British Columbians will stop Enbridge’s Northern Gateway pipeline project, say both the federal Greens and NDP. “We will not let this be built. This is not acceptable,” said federal Green Party Leader Elizabeth May.
Elizabeth May photo
Green Party Leader Elizabeth May.

British Columbians will stop Enbridge’s Northern Gateway pipeline project, say both the federal Greens and NDP.

“We will not let this be built. This is not acceptable,” said federal Green Party Leader Elizabeth May.

“What’s between Enbridge and a shovel in the ground right now is British Columbians shoulder to shoulder with First Nations and we will say no and we will stop the project from going ahead through legal, peaceful means.”

The federal government gave a conditional green light Tuesday to the project, though it still faces legal challenges from several First Nations and environmental groups.

“This is not a moment for people to be discouraged or disappointed,” May said in a phone interview from Ottawa.

Victoria NDP MP Murray Rankin said his party will fight the proposed pipeline in the courts and at the ballot box.

“B.C. won’t stand for this Ottawa-based decision,” said Rankin, an environmental lawyer.

“This is the fight of my life,” he said. “I am not going to give up on this. This is never going to be built.”

A National Energy Board joint review panel recommended approval of the 1,177-kilometre pipeline in December, if 209 conditions and consultations are satisfied.

The Conservative government has made it clear that finding new markets for Canadian oil is an economic priority.

But the Green party’s leader said the economic argument is false.
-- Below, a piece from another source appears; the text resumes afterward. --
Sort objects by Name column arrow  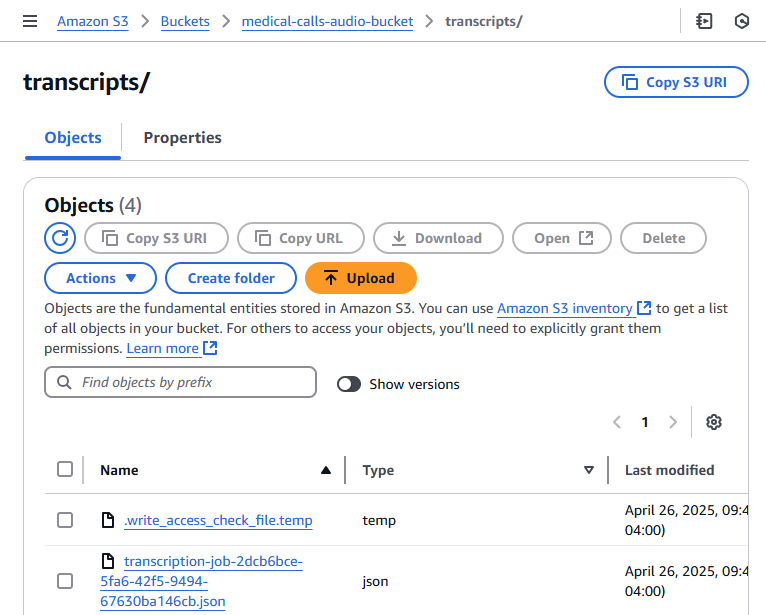pyautogui.click(x=325, y=470)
“The National Energy Board decision was so deficient,” May said.

“They didn’t do anything to challenge or provide any evidence for their big claim that this is in the national interest. It didn’t [provide] the economic evidence.

“It actually hurts our economy to ship out raw bitumen,” May said.

She noted the views of Victoria businessman David Black, who has talked about “how crazy it is that we want to put raw bitumen into a tanker.”

Black has set up a company that is seeking to build an oil refinery near Kitimat to refine crude oil shipped through the Enbridge Northern Gateway pipeline.

In the Northern Gateway proposal, one pipeline would carry an average of 525,000 barrels a day of petroleum products west to Kitimat.

The other pipeline would carry a daily average of 193,000 barrels of natural-gas condensate — used to dilute oilsands bitumen — east to Bruderheim, Alta., just north of Edmonton.

“I wish we had had the kind of informed scrutiny across Canada that people would understand this isn’t even in our economic interest and they are asking B.C. to take an unacceptably high risk with our natural environment, salmon, Great Bear Rainforest, coastlines, tourism and fisheries,” May said. “And on top of that, they are expecting First Nations will ignore their constitutionally enshrined rights and just say, ‘oh well, I guess we lost that one.’ ”

May and Rankin, both lawyers, said the ball is now in B.C. Premier Christy Clark’s corner.

The premier has said the project does not meet the province’s five conditions for its own approval of any oil pipeline, including aboriginal consultation and a “fair share” of revenues for the province.

“She has to start by saying, ‘You have not met our conditions,’ ” May said.

Rankin said he’ll be closely watching what the provincial government does next. “It is inconceivable that the province of B.C. will be on side with Mr. Harper’s decision today. They were so forceful in their opposition — what’s changed?” Rankin said.